*** EXTRACTED TEXT Section Begins ***

A thought came into my mind as I was writing this, what if I didn't dirt the tank, added smaller gravel (still with some bigger accenting stones for asthetics, and heavier stones along the anacharis), but then add a bunch of Malaysian trumpet snails to clean up the waste? Would that work? I heard that loaches eat snails, but I think they meant pond snails and ramhorns that do not have a flap to cover the shell opening. But even then, I think the snails would be able to reproduce fast enough from being wiped out. Don't you think?


----------



## Michael (Jul 20, 2010)

"Walstad" is the only one of these terms that has a real definition, because of Diana's book. The rest (El Natural, low-tech, natural planted tank) have much looser meanings and are often used interchangeably.

Large gravel (pea-sized and up) actually requires more vacuuming because the larger spaces allow even more debris to settle into the gravel, rather than staying on top where the filter (or simple siphoning) will remove them. A thin layer of fine gravel or sand would not need to be vacuumed very often if at all. Malayan trumpet snails help to keep the substrate aerated, but can't cope with large amounts of waste.

If you want to use a soil substrate, I suggest layering it as in a typical Walstad tank, then planting with large tough-leaved plants with very strong root systems (swords, crinums, some water lilies, large cryptocorynes). Start out with very young, small fish and hope the plant root systems can grow them. This approach could also work with an all-gravel substrate and liberal use of root tabs.


----------



## dwalstad (Apr 14, 2006)

Michael said:


> Having the emersed plants in the riparium will help tremendously with water quality. And the anubias and Java fern will have plenty of nutrients from the water column and should do fine if you decide to omit the soil


I agree with Michael. The riparium will do the heavy lifting for taking up nitrogen, but ferns and anubias would be nice for this tank. I had one very pretty tank with just lava rocks and attached_ H. bolbitus_. There are so many beautiful plants that don't require a soil substrate.

*** EXTRACTED TEXT Section Ends ***
*** RECORDED DATA Section Begins ***

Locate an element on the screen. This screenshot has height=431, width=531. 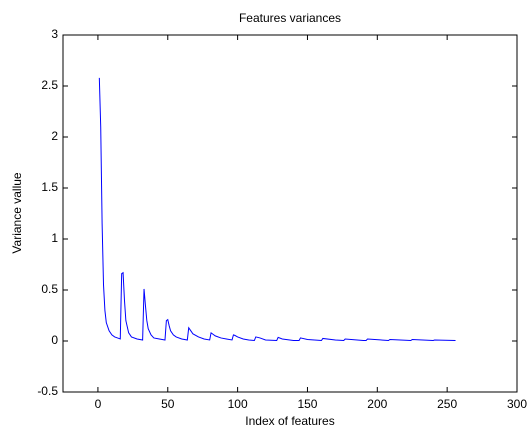
x-tick-label: 300 is located at coordinates (517, 404).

*** RECORDED DATA Section Ends ***

▶ [REQUEST A]: In the aquarium forum thread, why does Michael say large gravel needs more vacuuming?
▶ [REQUEST B]: Resume the aquarium forum thread right after its final sentence.
The data above is separate from the aquarium forum thread.

▶ [TASK RESPONSE A]: The larger spaces let more debris settle into the gravel instead of staying on top, where the filter or siphoning would remove it.

▶ [TASK RESPONSE B]:
One advanced hobbyist I know didn't want to mess with a soil substrate for his 75 gal. He used sheets of plastic mesh, the type used for needle point available at craft stores. He attached the ferns to the mesh, laid horizontally and raised slightly above the bottom glass. The plants eventually covered the bottom of the tank. He also had floating plants- Water Sprite. This tank did so well that he had Corys spawning in the tank, mainly in the rhizomes/plastic mesh substrate.

If you use Hang-on-the-Back filters, don't let the water level get too low such that there's a lot of splashing from the "waterfall." Too much splashing/aeration removes CO2 from the system.


----------



## hoppycalif (Apr 7, 2005)

A Walstad tank will have a natural soil substrate, and it will be maintained as she outlines in her book. That method works well because all of the method works together. When you make changes in her method you can't expect to get her results, unless you totally understand every aspect of it, and know your changes are compatible.

There are other low light, thus low maintenance, methods. Following one of those methods might work out better for what you are trying.


----------



## Paradise fish (Aug 27, 2017)

Micheal, 
Your post never cease to be intriguing. I didn't know that bigger gravel will result in more debris build up. I'll definitely tweek my plan to use smaller gravel then. Wouldn't sand be dangerous for goldfish? I feel like sand would be more easier to accidentally swallow.


----------



## Paradise fish (Aug 27, 2017)

Diana Walstad, 
First of all, thank you for reading this plan of mine and hello! I really enjoy your method of fish keeping! 
I'm glad that you also believe that this plan may work! I'll be sure to heavily plant the amphibious planters to make sure they do most of the nitrogen uptake. 
Plastic mesh?? I've never heard of that before, but now I'm really interested on how it works! Could you please post some pictures of it or link me to it? I'd like to know exactly what he did. Would you put dirt under the mesh and attach to the bottom of the tank with suction cups, then add the gravel on top of it? If not, would that work?
Will I be needing to keep my CO2 in check? I didn't know, because I read on the aquarium wiki (about the Walstad method, because to this day, I still don't have a copy of your book and I'm trying to save up my money to do so) that the most limiting factor in fish stocking was the amount of oxygen. And I heard that goldfish are high oxygen needing, high CO2 producing fish, and dojo loaches can breath atmospheric oxygen but give off CO2 in the water. Wouldn't the plants in the tank (seems like it'll be anacharis, Java fern and anubias) not need much CO2 other than from the fishes? And the floating plants (water sprite, frogbit, and duckweed) as well as the marsh plants would be using the CO2 from the air, so I just thought having more splashing would be great. But, hey, you're the expert here (literally!), so I'm just asking for the explanation. I can do less hang on back filters or even internal ones. I'll be keeping the water level just a few inches from the rim. I'll maybe even try to attach some moss to the outtake of the filter to decrease splashing, if I need to.


----------



## Paradise fish (Aug 27, 2017)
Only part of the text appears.